=== EXTRACTED MATERIAL ===
============================================================
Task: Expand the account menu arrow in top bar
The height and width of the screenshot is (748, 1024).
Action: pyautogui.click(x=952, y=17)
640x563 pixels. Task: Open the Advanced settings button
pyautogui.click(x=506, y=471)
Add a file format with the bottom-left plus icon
============================================================
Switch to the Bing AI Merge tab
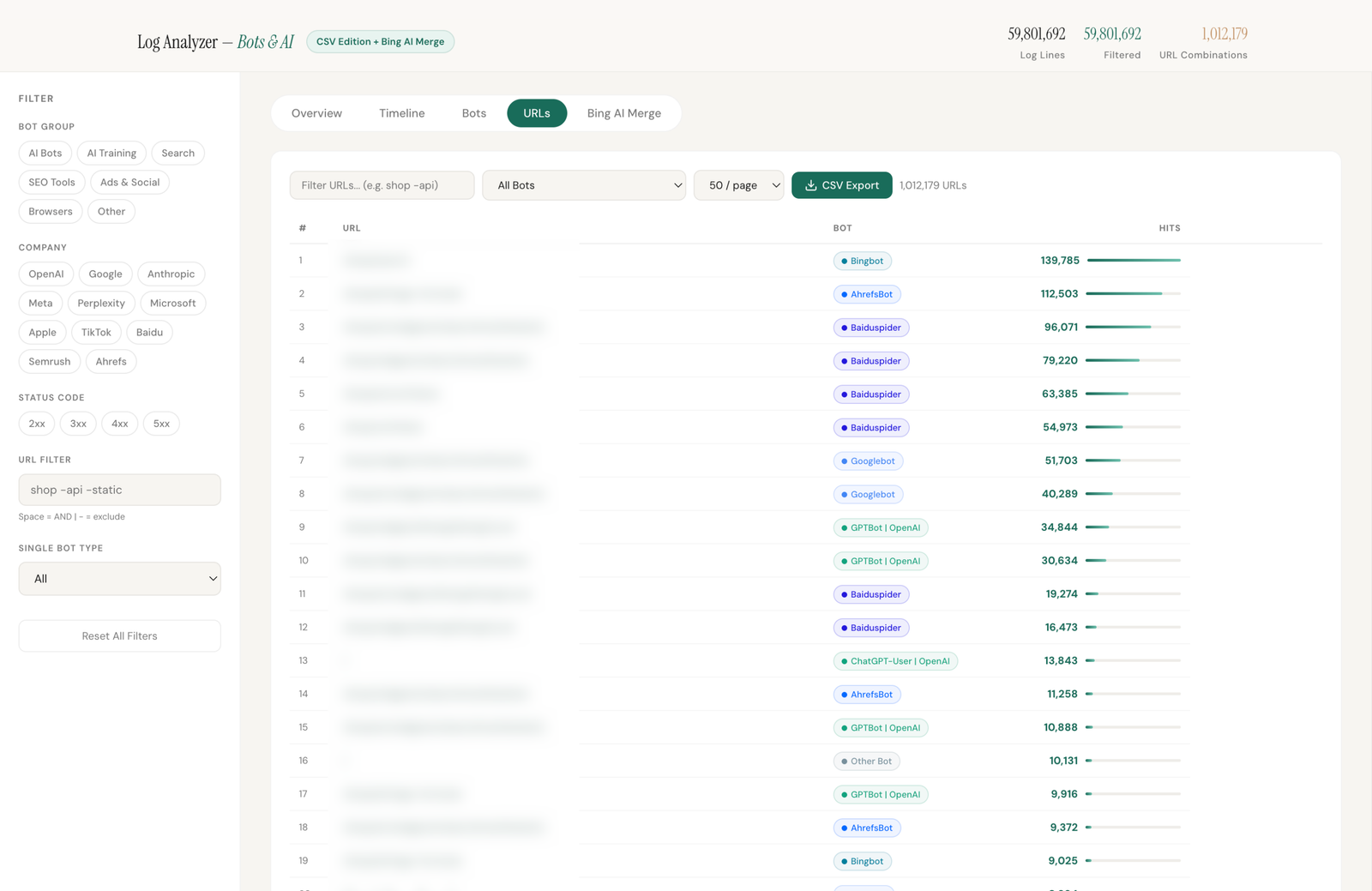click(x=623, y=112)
============================================================
Output the listing as a Markdown table with columns headed No. and Text. Begin at the line that has "Task: Expand the", stop after the line that has "Add a file format", and skip any blank lines.

| No. | Text |
|---|---|
| 1 | Task: Expand the account menu arrow in top bar |
| 2 | The height and width of the screenshot is (748, 1024). |
| 3 | Action: pyautogui.click(x=952, y=17) |
| 4 | 640x563 pixels. Task: Open the Advanced settings button |
| 5 | pyautogui.click(x=506, y=471) |
| 6 | Add a file format with the bottom-left plus icon |